> [Task requirements]:
Put every line of the records below into a Markdown table with the columns Row and Line, numbering the rows and skipping blank lines. Leave the pictures out.

> [Records for this exercise]:

____

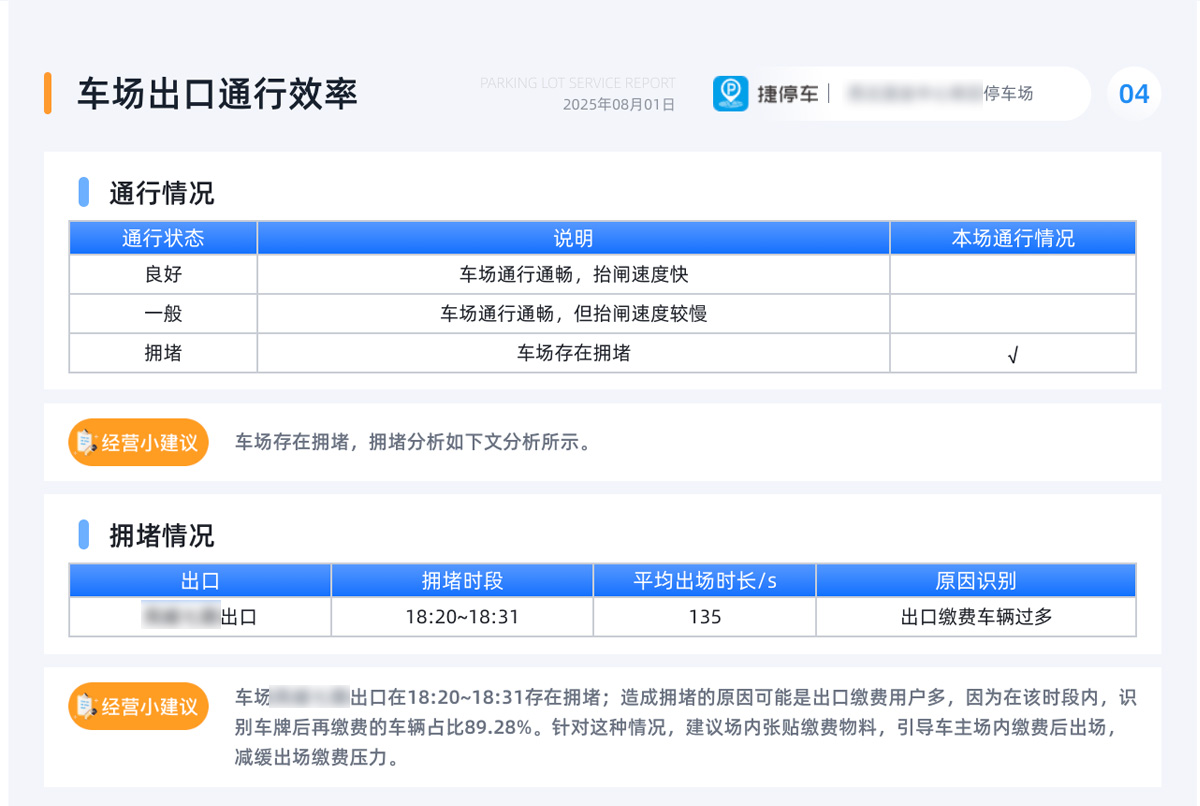Select the 经营小建议 badge next to 通行情况
This screenshot has height=806, width=1200.
[x=137, y=442]
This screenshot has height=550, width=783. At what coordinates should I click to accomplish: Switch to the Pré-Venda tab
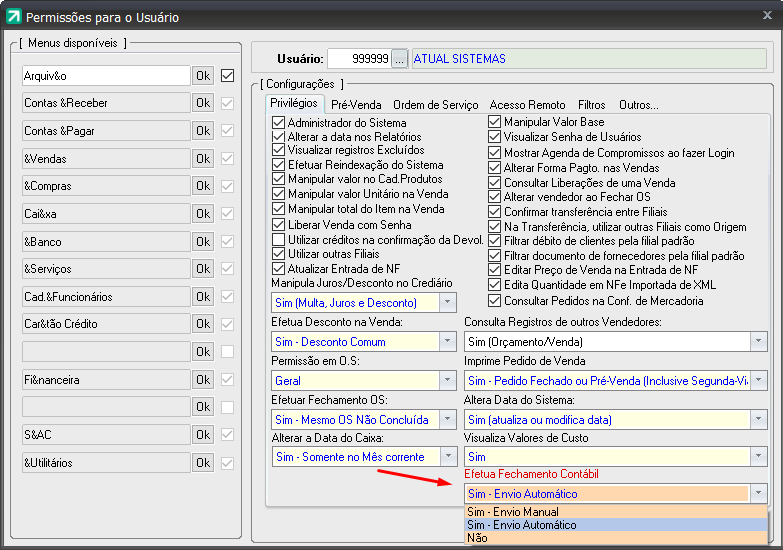[x=357, y=105]
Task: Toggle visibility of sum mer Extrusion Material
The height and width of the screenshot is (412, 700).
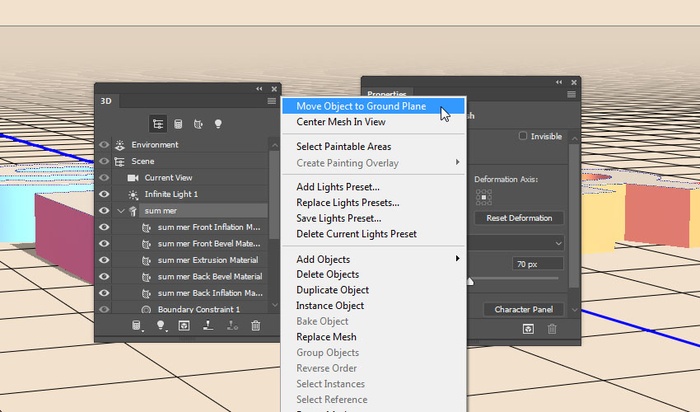Action: 104,260
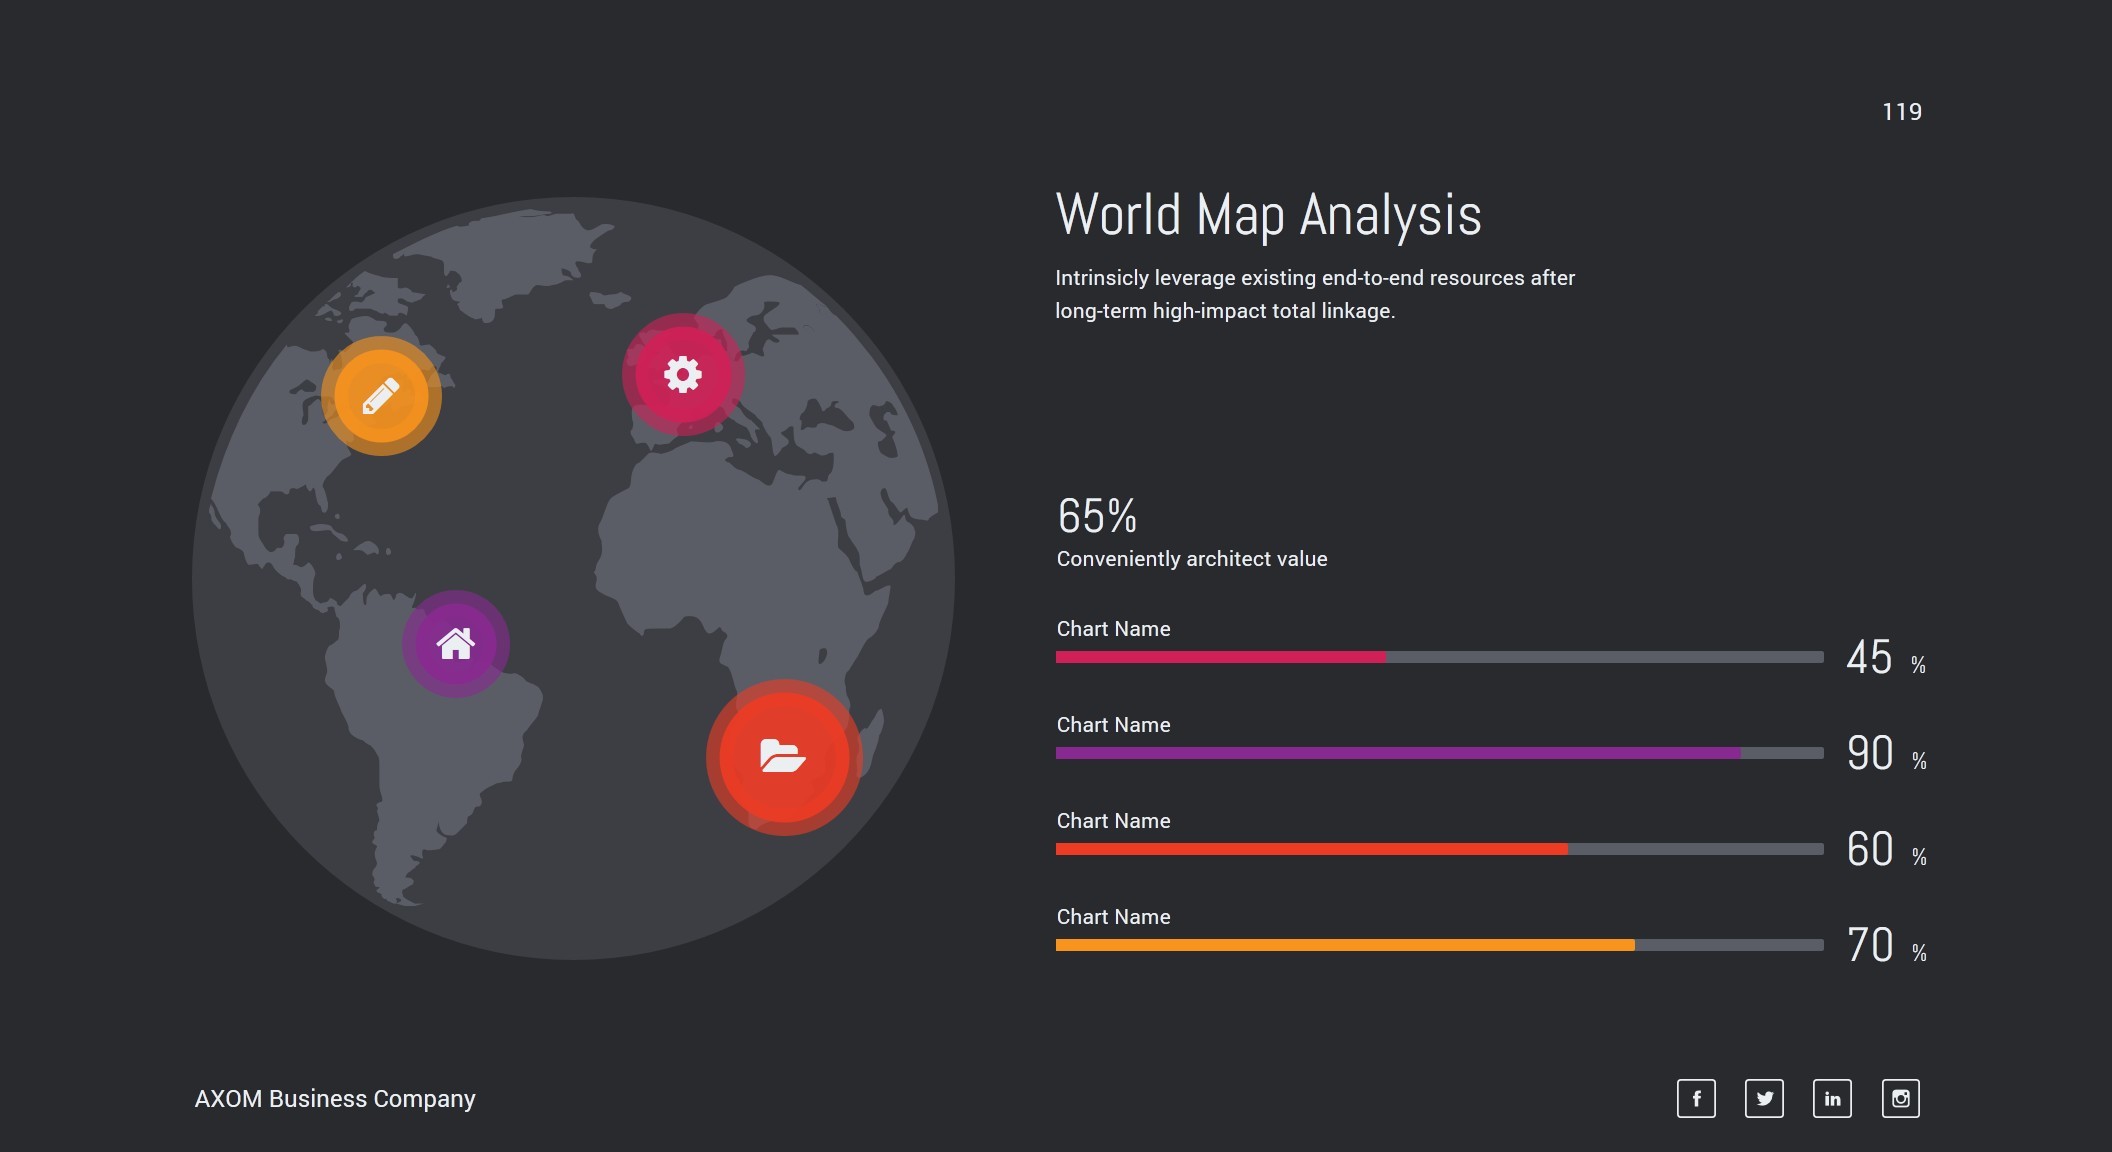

____

> [Full output]:
| Row | Line |
|---|---|
| 1 | Select the 经营小建议 badge next to 通行情况 |
| 2 | This screenshot has height=806, width=1200. |
| 3 | [x=137, y=442] |
| 4 | This screenshot has height=550, width=783. At what coordinates should I click to accomplish: Switch to the Pré-Venda tab |
| 5 | [x=357, y=105] |
| 6 | Task: Toggle visibility of sum mer Extrusion Material |
| 7 | The height and width of the screenshot is (412, 700). |
| 8 | Action: 104,260 |